RECORD EXTRACTS:
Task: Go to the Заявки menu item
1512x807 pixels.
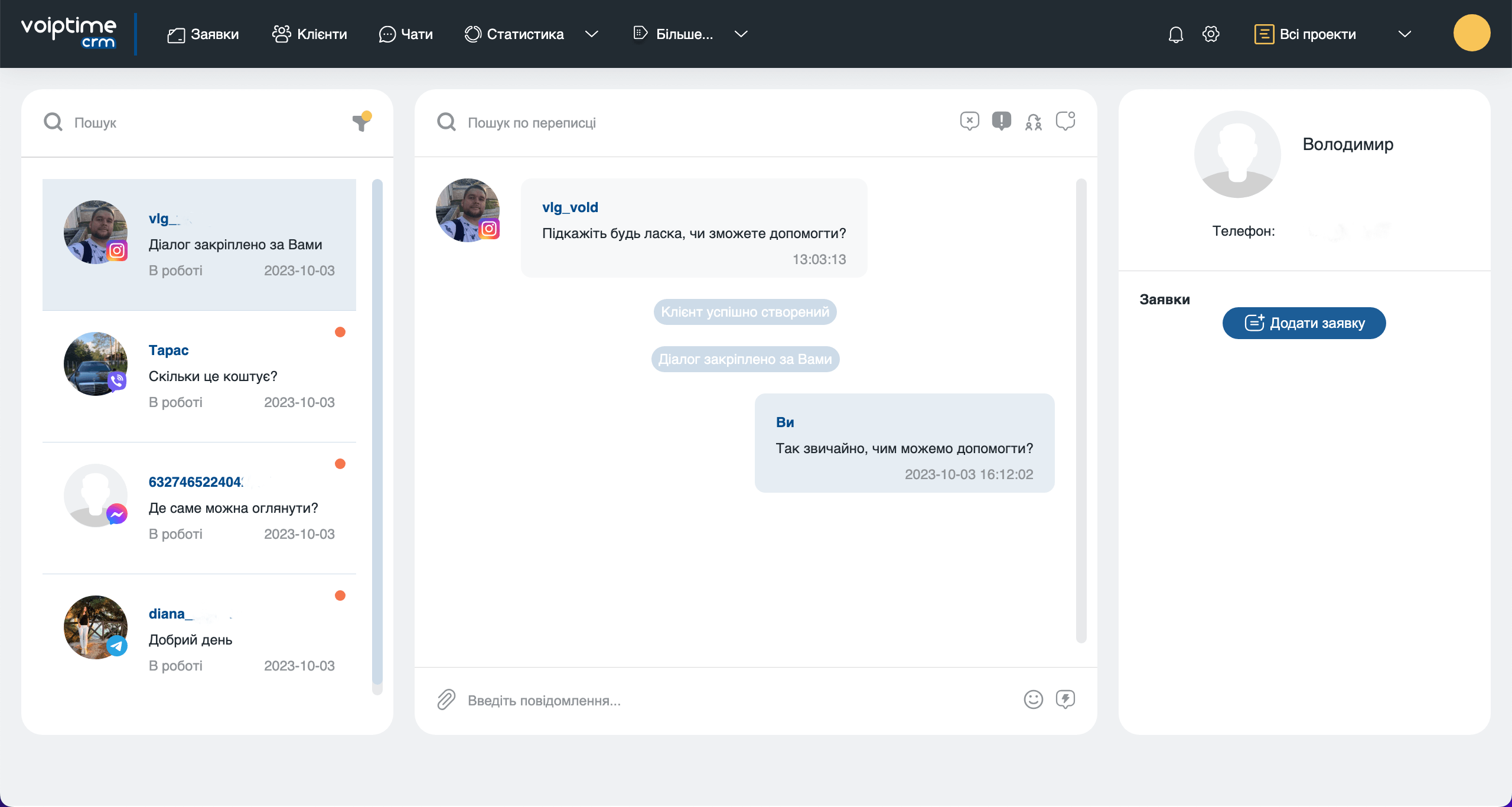Action: 203,34
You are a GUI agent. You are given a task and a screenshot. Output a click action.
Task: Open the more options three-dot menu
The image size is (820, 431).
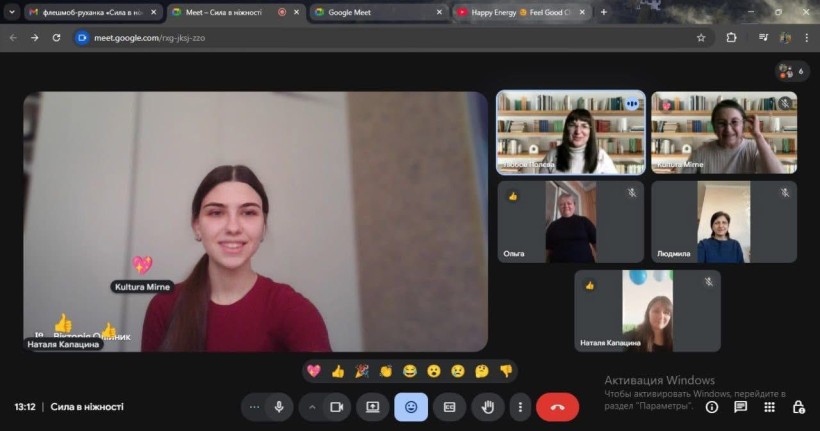(x=519, y=407)
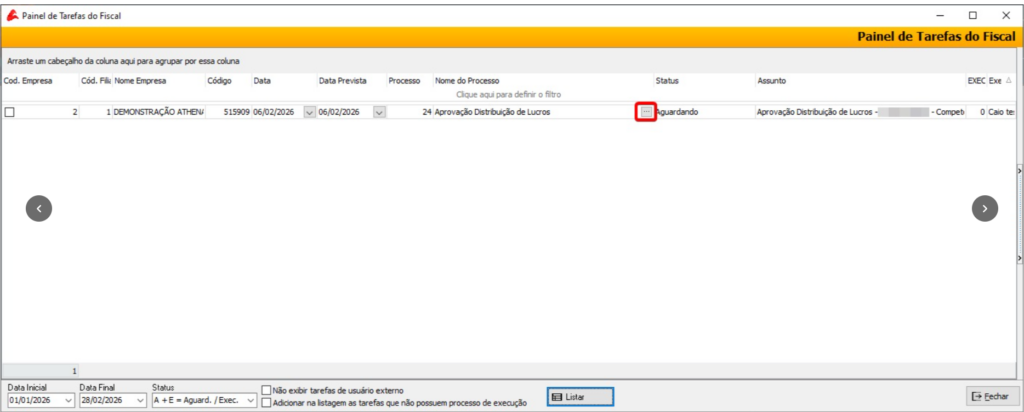Expand the Status filter combo box
1024x412 pixels.
[x=250, y=401]
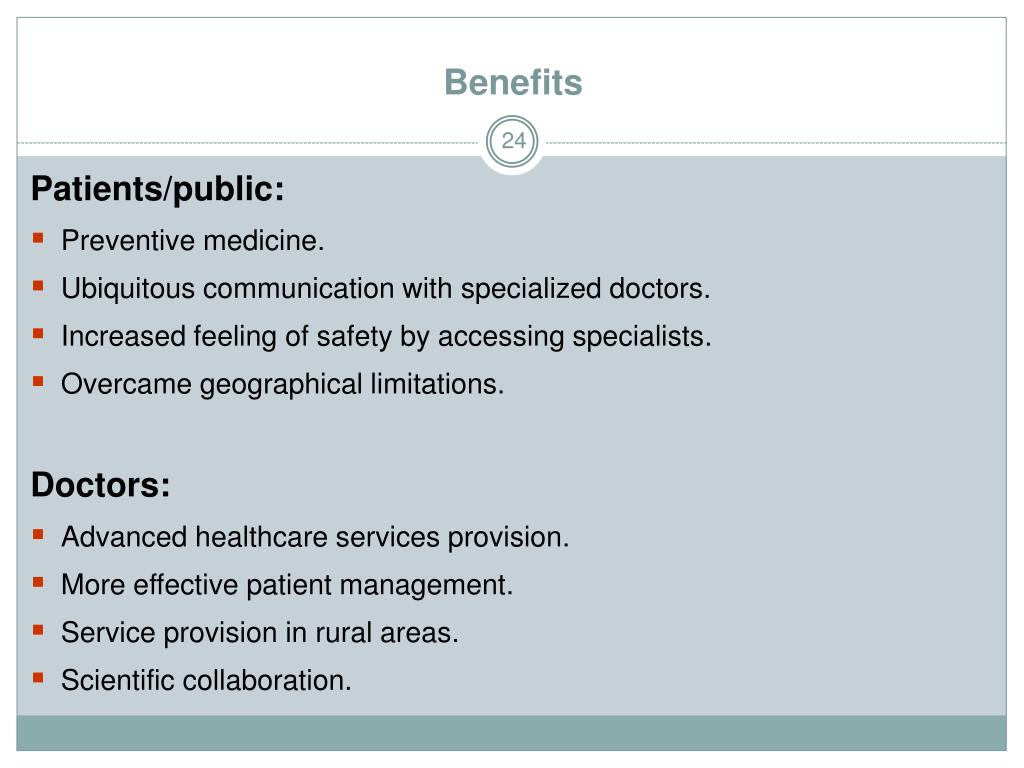1024x768 pixels.
Task: Click Increased feeling of safety text line
Action: [x=387, y=337]

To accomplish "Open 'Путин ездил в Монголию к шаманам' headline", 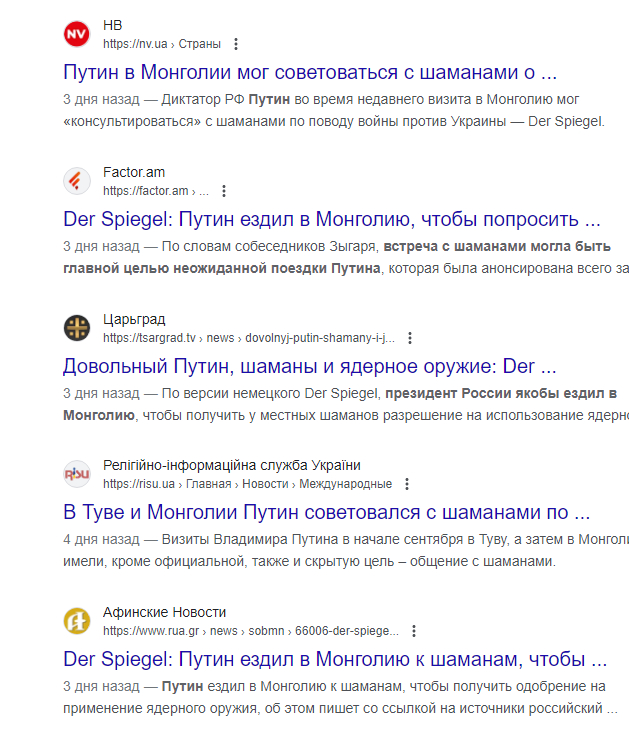I will pyautogui.click(x=335, y=659).
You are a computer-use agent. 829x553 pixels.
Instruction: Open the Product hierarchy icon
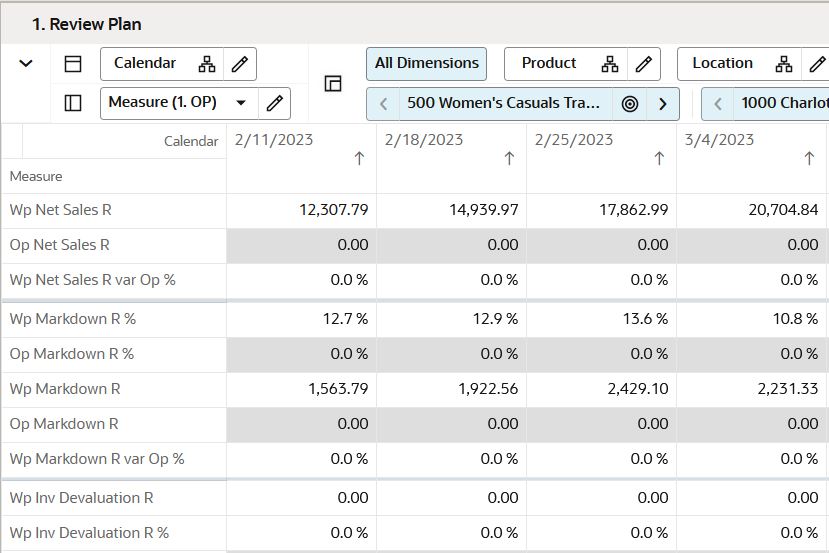click(x=610, y=64)
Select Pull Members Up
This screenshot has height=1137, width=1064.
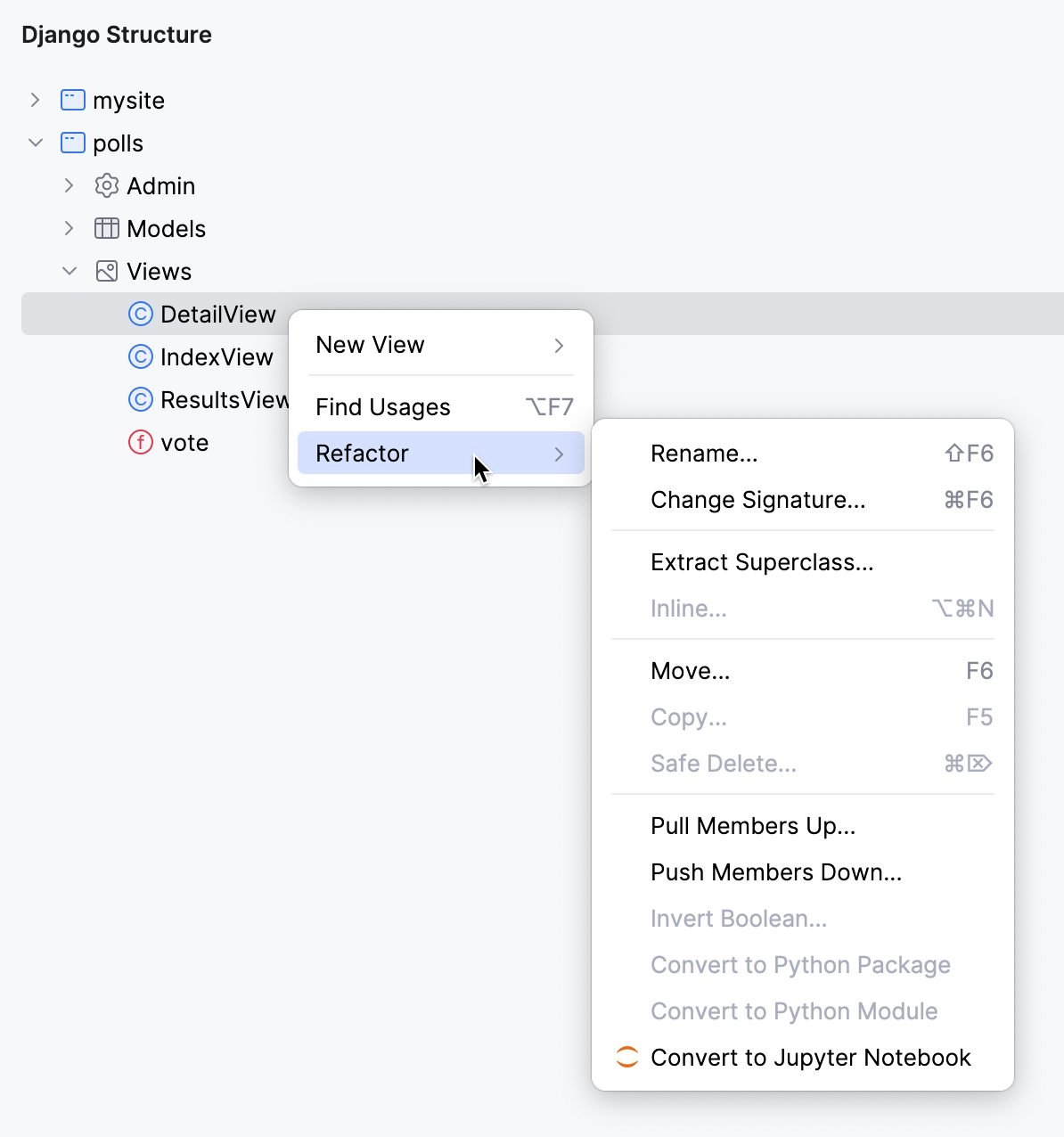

WHAT IS EXPECTED:
Without the pictures, retype exactly the lines from the one that holds "You are a computer-use agent. 829x553 pixels." to the last line of the data above, both of them included.

RESULT OF THE TASK:
You are a computer-use agent. 829x553 pixels.
Instruction: Open the Product hierarchy icon
click(x=610, y=64)
Select Pull Members Up
This screenshot has height=1137, width=1064.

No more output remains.